• _Your objective_
In the entries below, find the line with "Image resolution: width=1532", then set it down exactly along with each line after it to the end, skipping any pictures.

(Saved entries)
--- START ---
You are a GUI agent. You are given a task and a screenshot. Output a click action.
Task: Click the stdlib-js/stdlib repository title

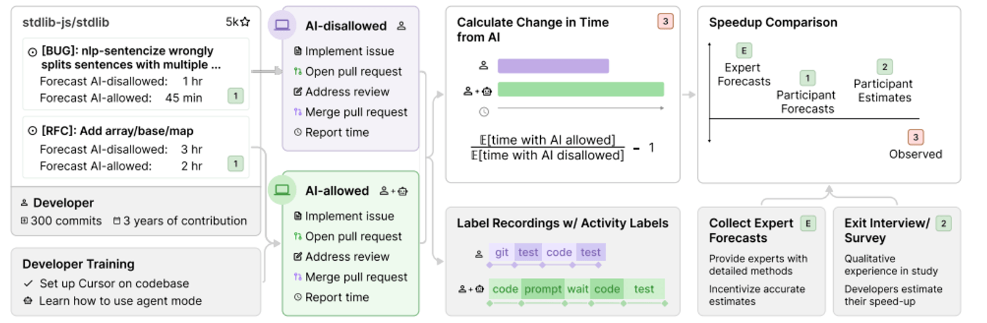[x=66, y=23]
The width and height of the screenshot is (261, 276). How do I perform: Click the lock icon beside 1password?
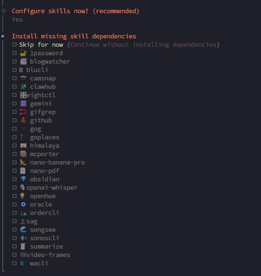(x=23, y=53)
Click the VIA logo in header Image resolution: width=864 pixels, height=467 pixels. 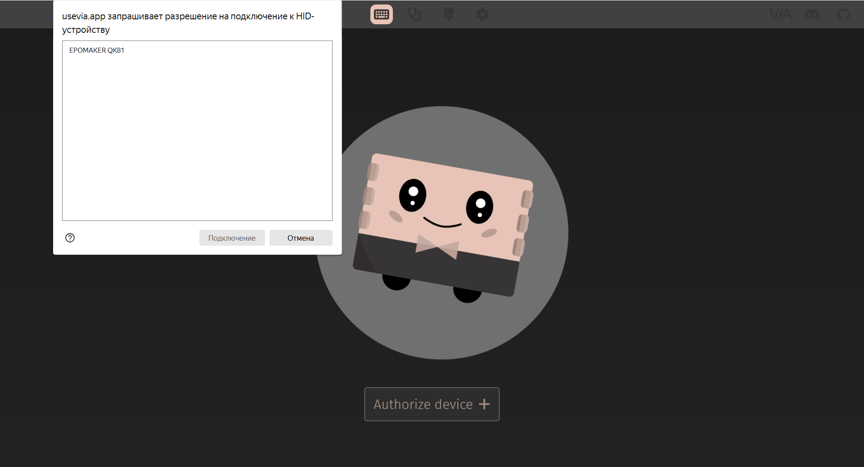click(x=780, y=14)
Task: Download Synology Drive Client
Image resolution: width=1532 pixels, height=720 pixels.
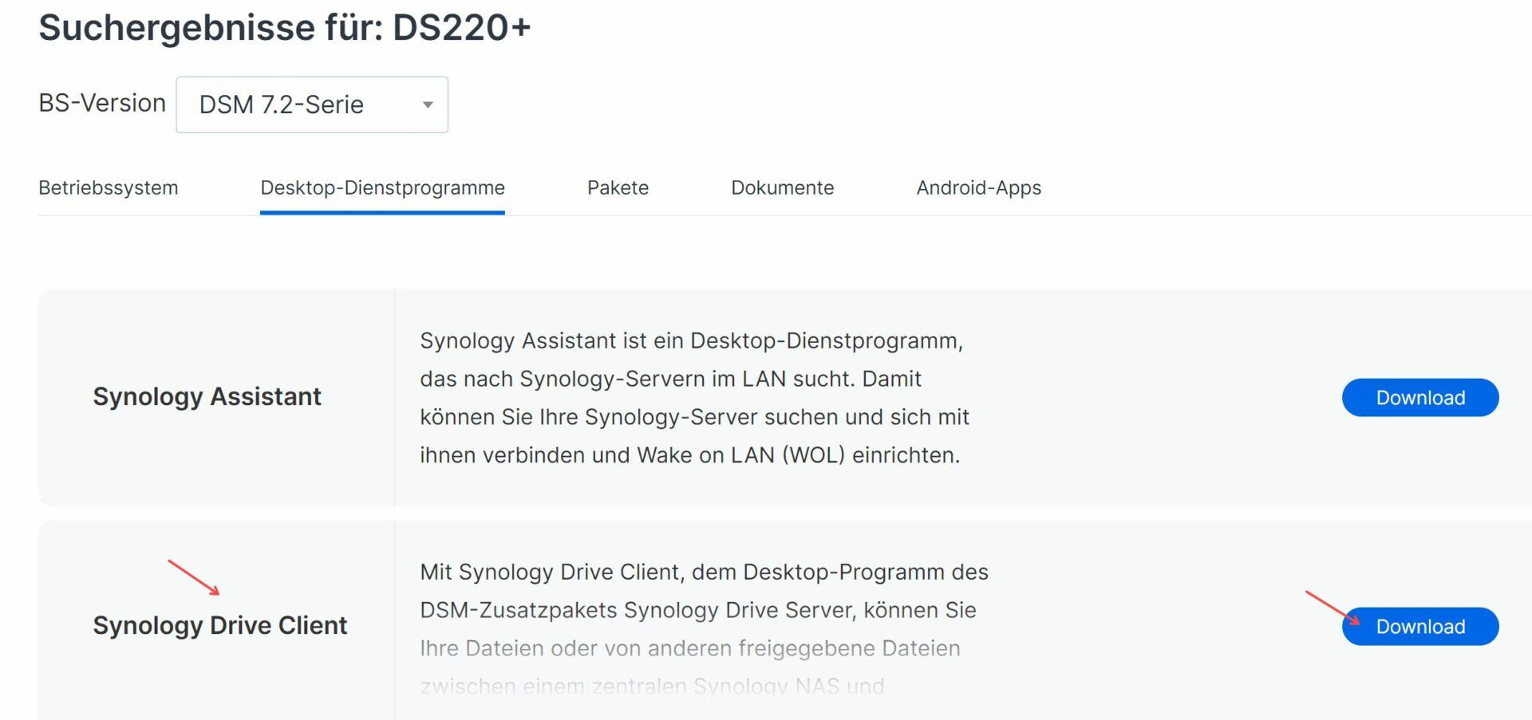Action: click(x=1419, y=626)
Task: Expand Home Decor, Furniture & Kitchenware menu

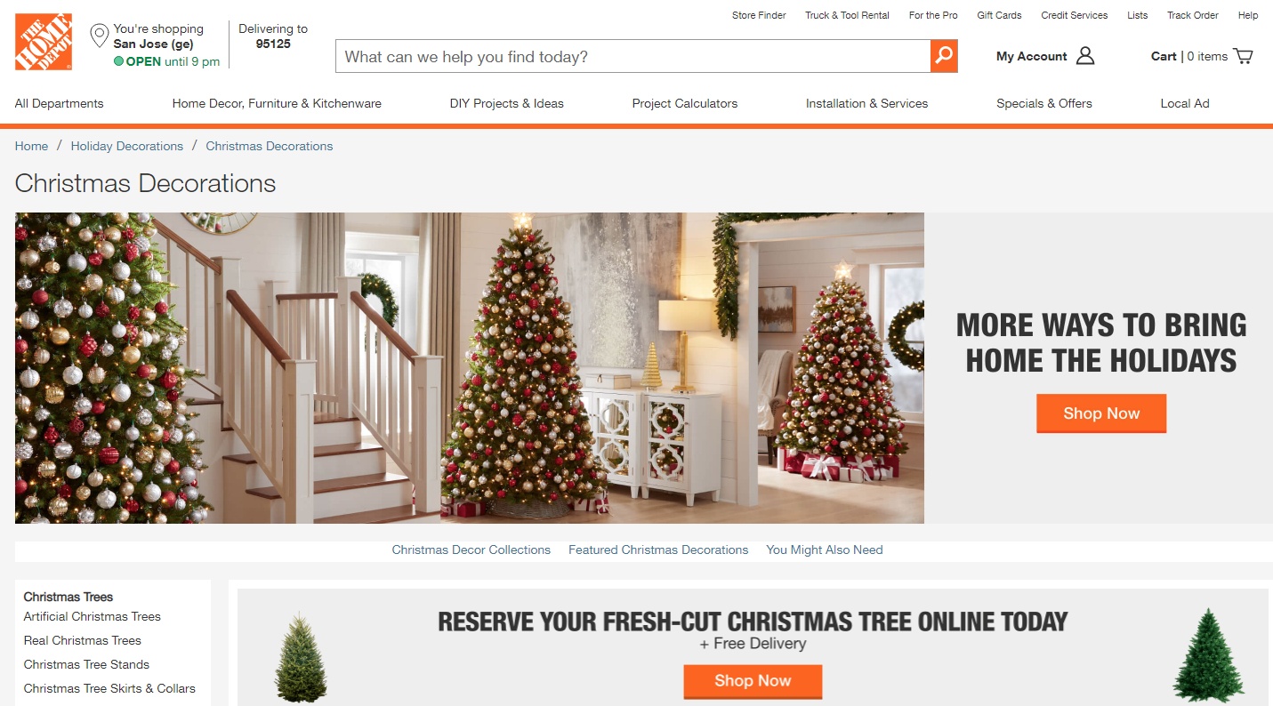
--- END ---
• _Solution_
Image resolution: width=1532 pixels, height=720 pixels.
Action: click(x=1419, y=626)
Task: Expand Home Decor, Furniture & Kitchenware menu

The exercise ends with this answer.